Anımsayınız, geçen yıl seyrettiğimiz George Clooney filmi "Hazine Avcıları (The Monuments Men)"nda , savaşın bitmesine yakın, Nazilerin kaçırdığı sanat eserlerinin peşine düşen bir grup uzmanın iz sürerek, zorlu biçimde de olsa önemli bir bölümünü nasıl kurtardıklarının öyküsünü seyretmiştik. "Altınlı Kadın (Woman in Gold)" ise, savaşın bitmesinden yaklaşık yarım asır sonra, Avusturya'nın, 1998'de bazı eserleri sahiplerine iade etmesi yolunu açmasının da etkisiyle harekete geçen Maria Altmann (1916-2011) ile avukatı Randol Schoenberg'ün (1966-) gerçek hikayesi.
Maria (Helen Mirren), opera sanatçısı olan kocası Fritz (Max Irons) ile ülkesinden kaçarak ABD'ye gelmiştir... Randol (Ryan Reynolds) ise, Avusturya'dan göçmüş bir ailenin çocuğudur; her iki dedesi de ünlü bestecilerdir.
Aynı ülkeden ve sanatçı akrabalara sahip olmaları gibi ortak noktaları olan yaşlı kadın ile henüz mesleki olarak ayakları üzerinde duramamış genç evli avukat, bir istirdat (geri alma) davası açarak, Viyana'daki Belvedere Galerisi'nde sergilenen tabloları geri isterler. Ancak, sadece "Portrait of Adele Bloch-Bauer I" bile yüz milyon dolar üzerinde bir değere ve "Avusturya'nın Mona Lisa'sı" ünvanına sahipken, bu hiç ama hiç kolay olmayacaktır.
Marilyn Monroe'nun, Laurence Olivier ile film çektiği İngiltere'de geçen günlerini, bir asistanın gözünden anlattığı "Marilyn ile Bir Hafta (My Week with Marilyn)" ile tanıdığımız yönetmen Simon Curtis, bu filminde uzun bir dava sürecini aktarırken, aynı zamanda, oldukça etkileyici, insani bir hikaye anlatmış. Maria'nın çocukluk ve genç kızlık dönemlerine dair anılarında capcanlı duran aile sevgisi ile ayrılığın üzüntüsü, ana hukuksal mücadeleye paralel geriye dönüşlerle yüreklerimizi acıtırken soruyoruz: Adaletin tecellisi, yazılı yasalar dışında asıl vicdanlarla sağlanmaz mı?

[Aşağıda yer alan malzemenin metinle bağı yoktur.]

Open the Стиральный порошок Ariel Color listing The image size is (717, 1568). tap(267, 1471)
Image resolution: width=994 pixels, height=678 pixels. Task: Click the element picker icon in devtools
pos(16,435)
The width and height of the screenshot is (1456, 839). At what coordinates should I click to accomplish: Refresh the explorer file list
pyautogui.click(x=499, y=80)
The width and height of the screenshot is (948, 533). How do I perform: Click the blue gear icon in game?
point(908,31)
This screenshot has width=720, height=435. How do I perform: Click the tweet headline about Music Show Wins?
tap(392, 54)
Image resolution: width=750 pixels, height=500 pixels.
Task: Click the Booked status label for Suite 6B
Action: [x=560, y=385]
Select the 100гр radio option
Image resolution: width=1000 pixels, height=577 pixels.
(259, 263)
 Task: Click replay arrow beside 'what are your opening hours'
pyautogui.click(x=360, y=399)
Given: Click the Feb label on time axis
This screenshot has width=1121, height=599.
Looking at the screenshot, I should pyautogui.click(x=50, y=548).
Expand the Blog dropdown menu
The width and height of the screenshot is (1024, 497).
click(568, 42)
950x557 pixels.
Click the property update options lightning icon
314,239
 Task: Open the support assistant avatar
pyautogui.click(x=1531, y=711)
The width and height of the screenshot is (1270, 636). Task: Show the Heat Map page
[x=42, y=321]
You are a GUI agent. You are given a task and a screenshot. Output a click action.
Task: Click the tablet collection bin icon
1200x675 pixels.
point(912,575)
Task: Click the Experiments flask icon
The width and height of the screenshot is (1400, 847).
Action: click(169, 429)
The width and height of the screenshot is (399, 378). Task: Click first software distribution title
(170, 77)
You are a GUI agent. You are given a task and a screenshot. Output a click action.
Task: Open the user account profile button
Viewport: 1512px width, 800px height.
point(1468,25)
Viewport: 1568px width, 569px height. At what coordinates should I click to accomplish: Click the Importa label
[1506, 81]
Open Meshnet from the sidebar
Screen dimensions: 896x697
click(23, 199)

Maria için, yok edilen insanlar, değerler, güzellikler geri getirilemezse de, tabloların geri alınması suretiyle, esasen, yapılan hukuksuzlukların / zulümlerin bir itirafı ve özrü sağlanmış olacaktır. Maria ile Randol'a destek sağlayan ve Avusturya'nın vicdanını temsil eden insanlardan biri olan gazeteci Hubertus Czernin'e göre de, toplum, geçmişin şeffaflaştırılıp, adaletin eşit dağıtılması ile rahatlayacaktır.
Farklı kuşaktan iki oyuncunun enfes yorumları ile bir dizi küçük rolde yer alan deneyimli adların lezzetli performanslarını bir araya getiren film, bir hukukun üstünlüğü dersi de veriyor. Kendilerini 'sıkışmış' hisseden tüm yargı mensupları alıp başucu filmi yapsınlar. Söz konusu hukuk olduğunda, evrensel yasaların/ ilkelerin ve kişi haklarının, devlet politikalarının üzerine nasıl çıktığına bir kez daha tanık olsunlar... Bir de, mekanların karakterleri ile öykünün dokularına nüfuz ettirilmiş sanat eserlerini ve objeleri farklı bakış açılarıyla inceleyebilecek, plastik sanatlar ve mimari tutkunları kaçırmasınlar.